§ **What the task requires**
Hand back all records exactly, pictures omitted.

━━ Data to use ━━

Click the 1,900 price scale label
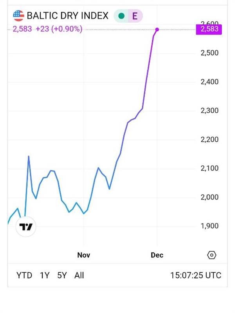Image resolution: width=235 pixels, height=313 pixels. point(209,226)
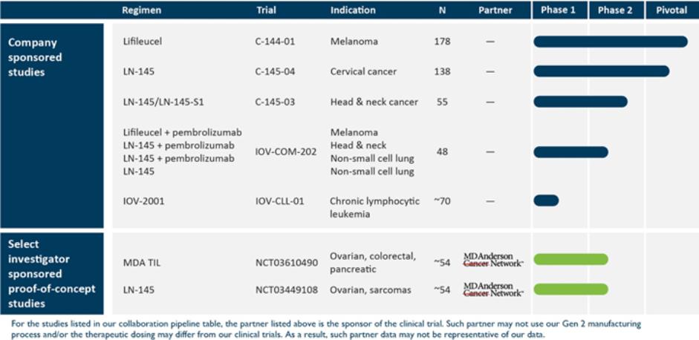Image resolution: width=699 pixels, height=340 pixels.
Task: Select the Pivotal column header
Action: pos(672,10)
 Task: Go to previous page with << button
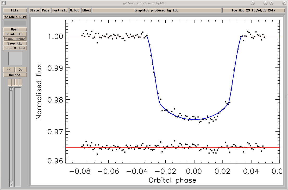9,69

━━━

§ **Solution**
Click the 1,900 price scale label
Image resolution: width=235 pixels, height=313 pixels. point(209,226)
Image resolution: width=699 pixels, height=340 pixels.
Task: Select the Pivotal column header
Action: pos(672,10)
 Task: Go to previous page with << button
9,69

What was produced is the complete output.